▶ **Problem to solve**:
List every line of the items that contains the word "icon".

▶ **Record list**:
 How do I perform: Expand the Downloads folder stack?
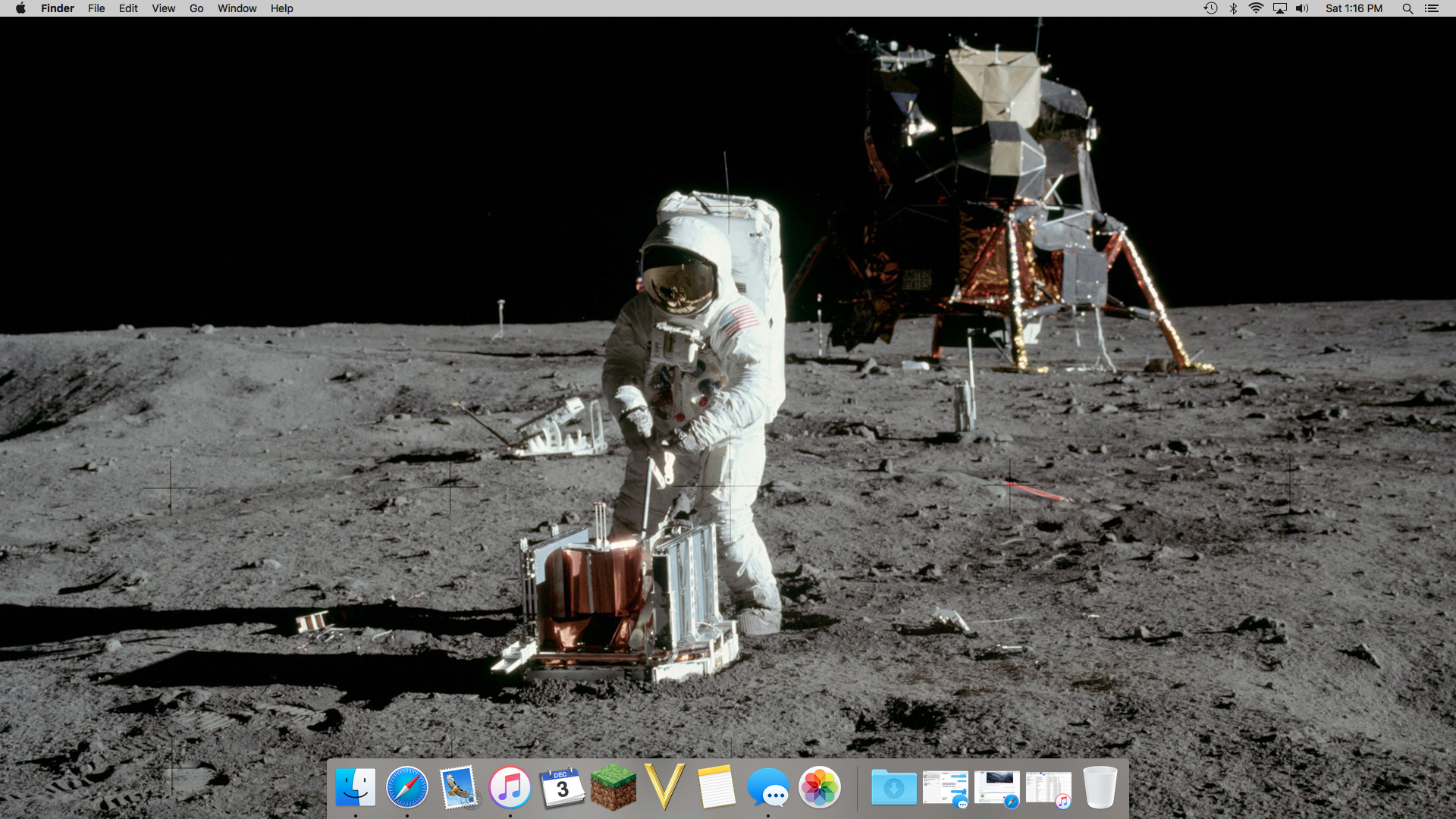(x=894, y=787)
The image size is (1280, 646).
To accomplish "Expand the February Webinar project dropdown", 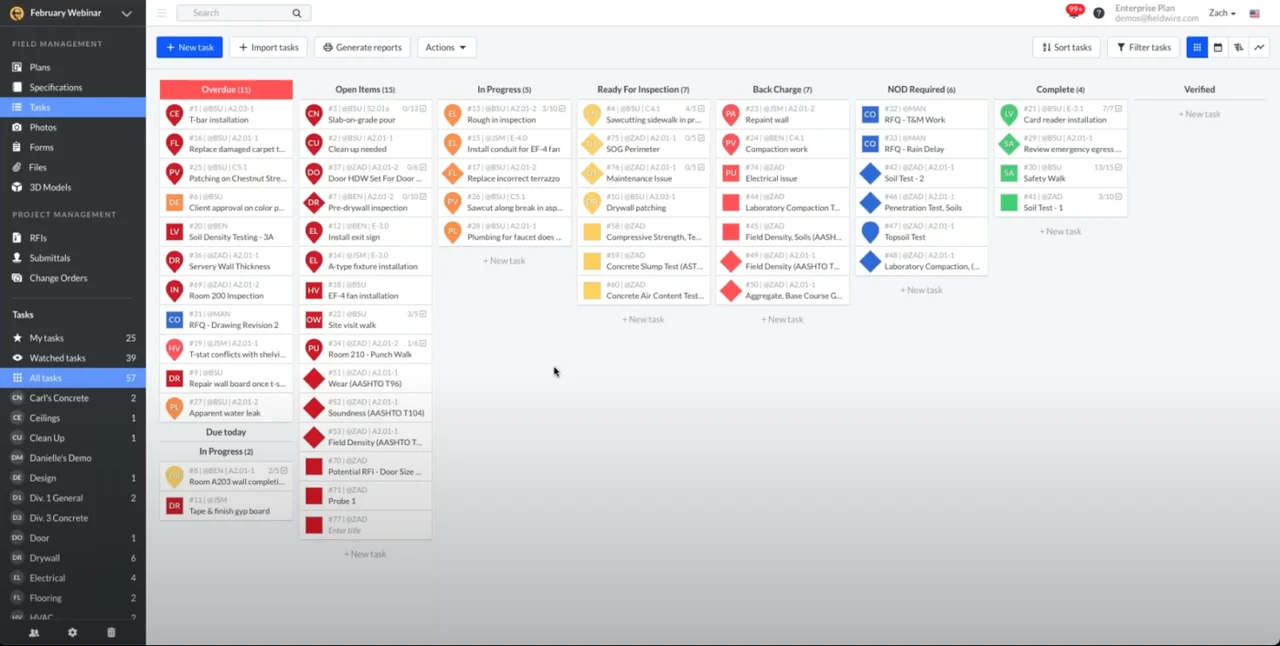I will tap(126, 13).
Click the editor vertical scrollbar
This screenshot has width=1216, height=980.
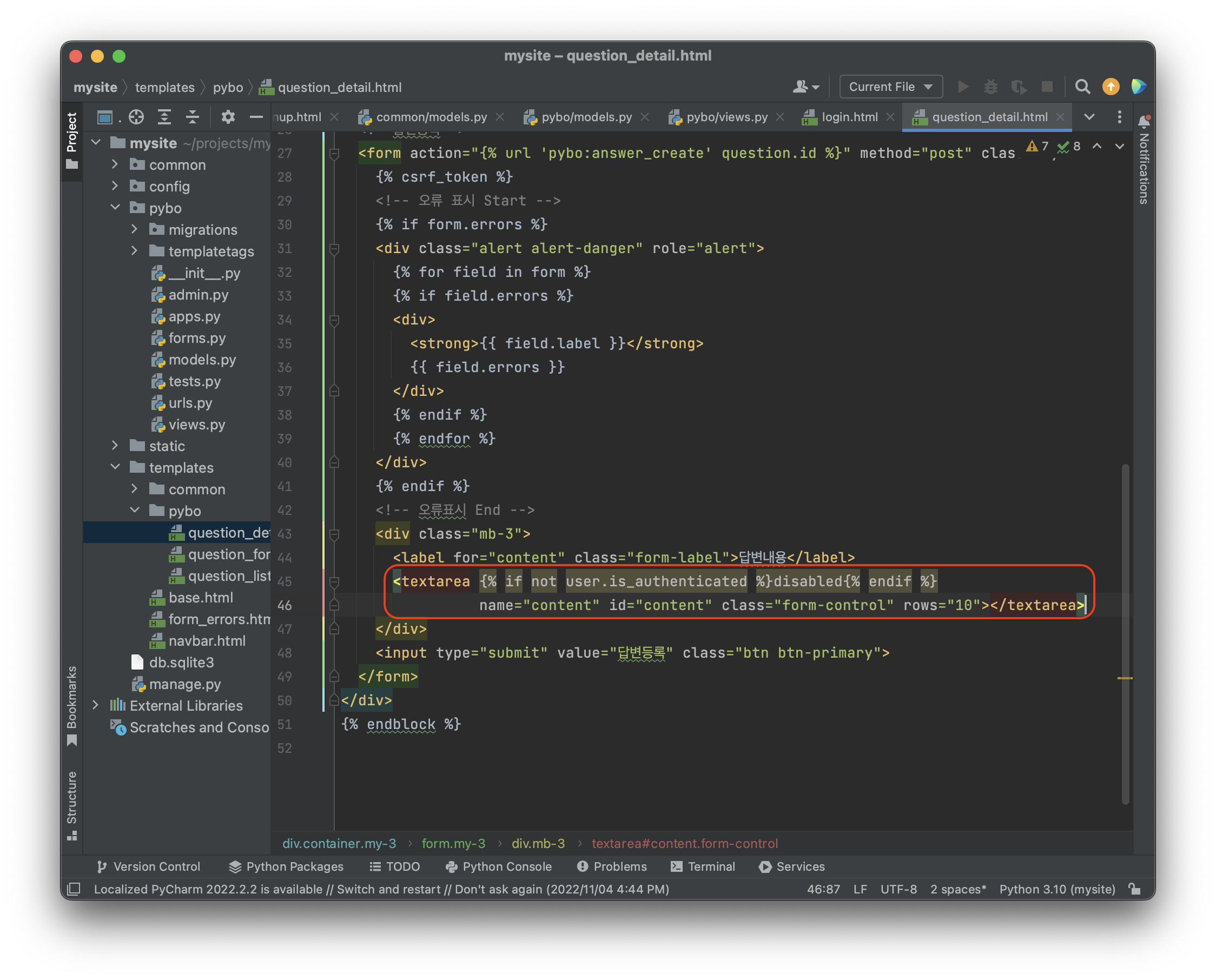coord(1125,632)
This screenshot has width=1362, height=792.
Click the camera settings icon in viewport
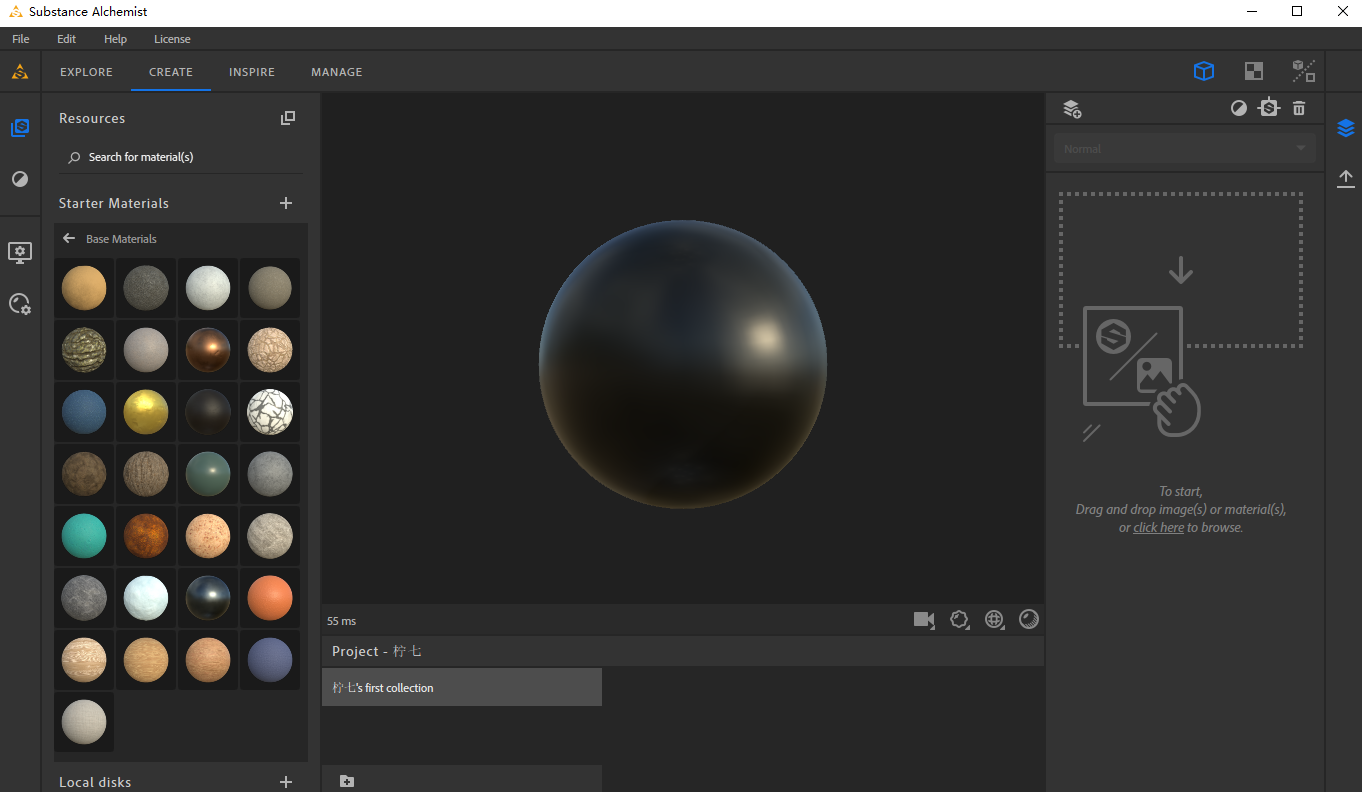923,620
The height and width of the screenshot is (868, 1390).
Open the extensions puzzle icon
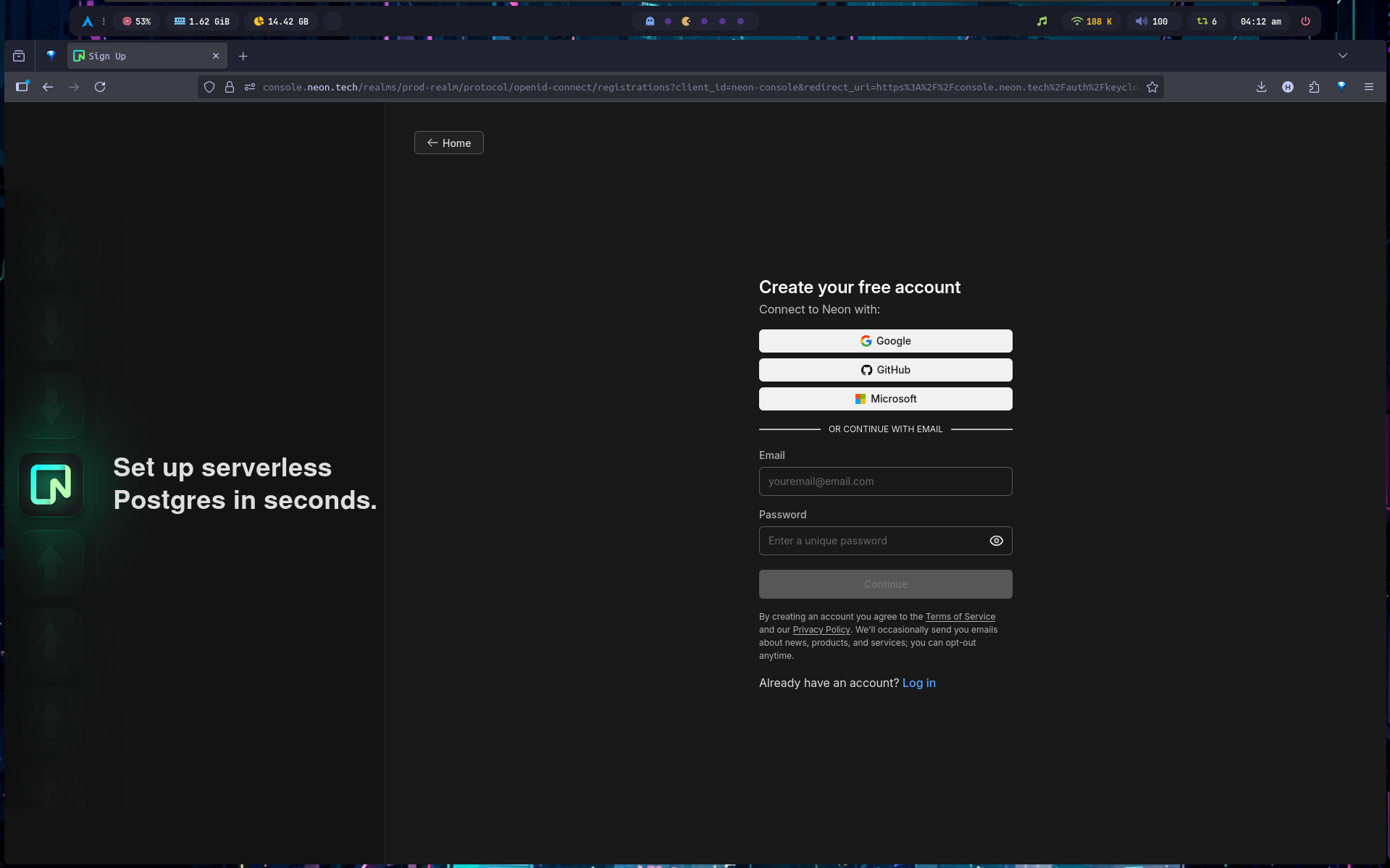(1314, 87)
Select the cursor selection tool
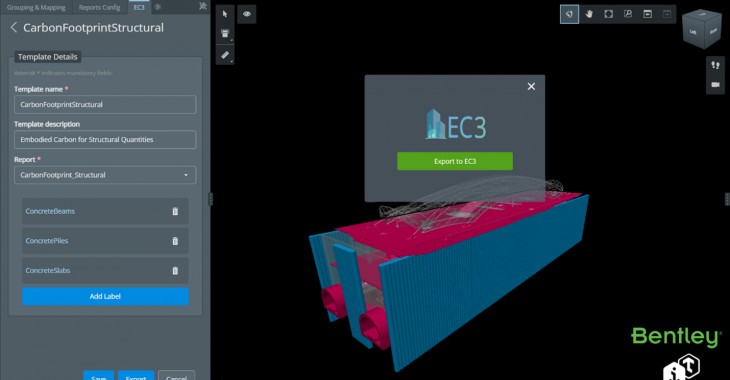Viewport: 730px width, 380px height. 225,14

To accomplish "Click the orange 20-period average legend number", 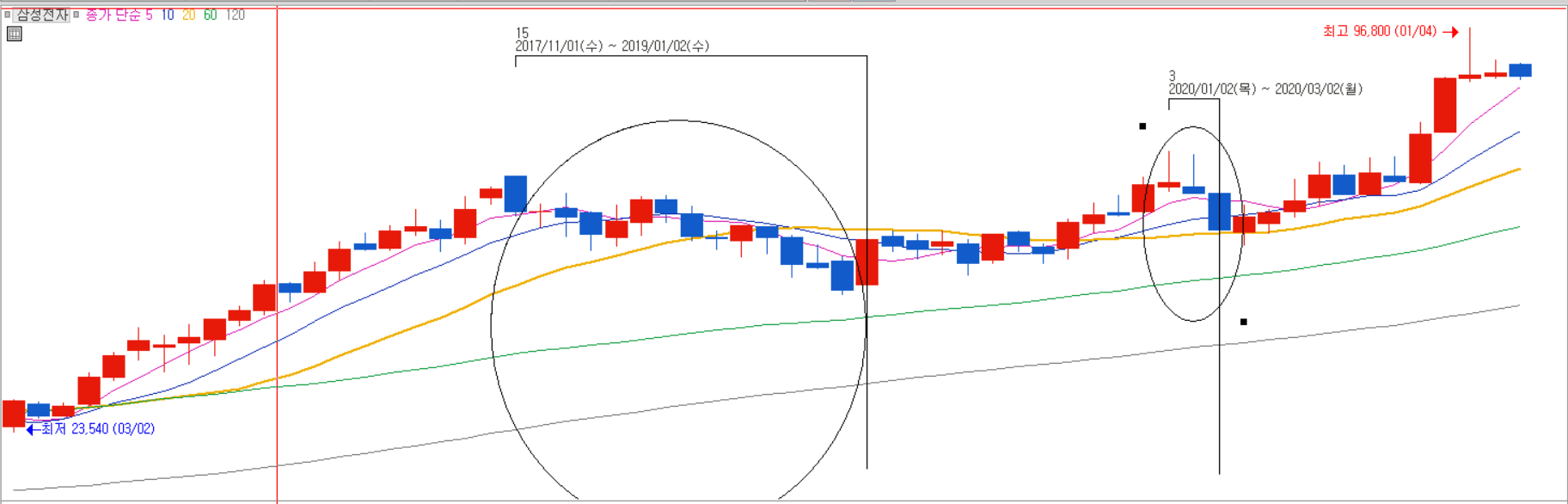I will pyautogui.click(x=188, y=15).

▶ **Correct answer**:
Click the camera settings icon in viewport
Open the extensions puzzle icon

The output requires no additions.